**EXERCISE DETAILS**
Rescale the part of the records that opens with the line containing "Click the disabled AI icon beside Import" and runs through the end of the records. Give all of those lines again, requests included, with every coordinate in the answers multiplied by 0.9 and rounded to whole numbers (halves round up), and give nothing else.

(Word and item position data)
---+---
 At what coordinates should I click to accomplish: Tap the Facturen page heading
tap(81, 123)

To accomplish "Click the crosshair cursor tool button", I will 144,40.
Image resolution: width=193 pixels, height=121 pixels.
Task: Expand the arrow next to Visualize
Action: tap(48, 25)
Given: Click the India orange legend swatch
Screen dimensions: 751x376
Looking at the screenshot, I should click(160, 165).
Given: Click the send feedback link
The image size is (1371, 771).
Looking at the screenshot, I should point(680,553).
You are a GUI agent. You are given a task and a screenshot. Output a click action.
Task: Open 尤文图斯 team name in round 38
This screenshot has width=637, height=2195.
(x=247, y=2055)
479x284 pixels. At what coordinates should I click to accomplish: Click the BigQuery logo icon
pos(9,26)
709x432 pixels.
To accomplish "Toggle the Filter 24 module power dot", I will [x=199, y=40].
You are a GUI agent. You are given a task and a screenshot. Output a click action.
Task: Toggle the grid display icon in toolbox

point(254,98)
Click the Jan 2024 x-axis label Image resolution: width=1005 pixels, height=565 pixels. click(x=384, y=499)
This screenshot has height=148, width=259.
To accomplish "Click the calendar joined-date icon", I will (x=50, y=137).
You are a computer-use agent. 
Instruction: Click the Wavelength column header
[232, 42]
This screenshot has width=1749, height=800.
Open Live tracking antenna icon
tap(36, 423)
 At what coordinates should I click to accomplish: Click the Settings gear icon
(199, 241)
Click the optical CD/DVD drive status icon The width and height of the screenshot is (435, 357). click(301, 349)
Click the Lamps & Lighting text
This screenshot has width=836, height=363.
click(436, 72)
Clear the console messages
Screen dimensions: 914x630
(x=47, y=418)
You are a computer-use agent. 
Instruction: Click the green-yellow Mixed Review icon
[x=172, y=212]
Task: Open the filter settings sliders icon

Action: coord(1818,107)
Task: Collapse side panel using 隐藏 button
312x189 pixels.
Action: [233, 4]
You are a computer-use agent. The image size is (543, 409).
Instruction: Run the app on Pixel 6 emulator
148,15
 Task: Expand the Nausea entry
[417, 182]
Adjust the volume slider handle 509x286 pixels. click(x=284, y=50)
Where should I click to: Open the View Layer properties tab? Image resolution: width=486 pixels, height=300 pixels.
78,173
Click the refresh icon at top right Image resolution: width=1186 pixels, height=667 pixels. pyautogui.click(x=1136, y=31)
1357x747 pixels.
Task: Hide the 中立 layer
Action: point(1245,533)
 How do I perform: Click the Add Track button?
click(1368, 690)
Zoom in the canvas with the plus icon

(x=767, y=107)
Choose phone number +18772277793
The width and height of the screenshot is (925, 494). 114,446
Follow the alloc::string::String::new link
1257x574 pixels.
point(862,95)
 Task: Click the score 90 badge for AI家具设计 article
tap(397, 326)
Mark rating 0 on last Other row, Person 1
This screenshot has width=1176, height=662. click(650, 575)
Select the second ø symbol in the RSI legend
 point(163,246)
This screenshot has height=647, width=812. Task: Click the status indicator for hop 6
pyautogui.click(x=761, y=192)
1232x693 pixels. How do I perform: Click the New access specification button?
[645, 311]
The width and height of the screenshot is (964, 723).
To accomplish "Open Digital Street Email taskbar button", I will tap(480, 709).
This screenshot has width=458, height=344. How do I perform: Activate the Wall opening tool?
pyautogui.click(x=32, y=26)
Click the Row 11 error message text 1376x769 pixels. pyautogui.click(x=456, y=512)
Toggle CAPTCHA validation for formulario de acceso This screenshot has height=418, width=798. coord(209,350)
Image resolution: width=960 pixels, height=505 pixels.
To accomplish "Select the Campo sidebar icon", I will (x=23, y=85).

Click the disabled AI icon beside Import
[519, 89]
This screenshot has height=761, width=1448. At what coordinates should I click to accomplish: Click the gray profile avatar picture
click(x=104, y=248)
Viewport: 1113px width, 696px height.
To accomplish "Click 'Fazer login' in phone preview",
---+---
**REPLY**
Click the disabled AI icon beside Import
[467, 80]
This screenshot has height=761, width=1448. At what coordinates should I click to accomplish: Click the gray profile avatar picture
click(x=94, y=223)
Viewport: 1113px width, 696px height.
To accomplish "Click 'Fazer login' in phone preview",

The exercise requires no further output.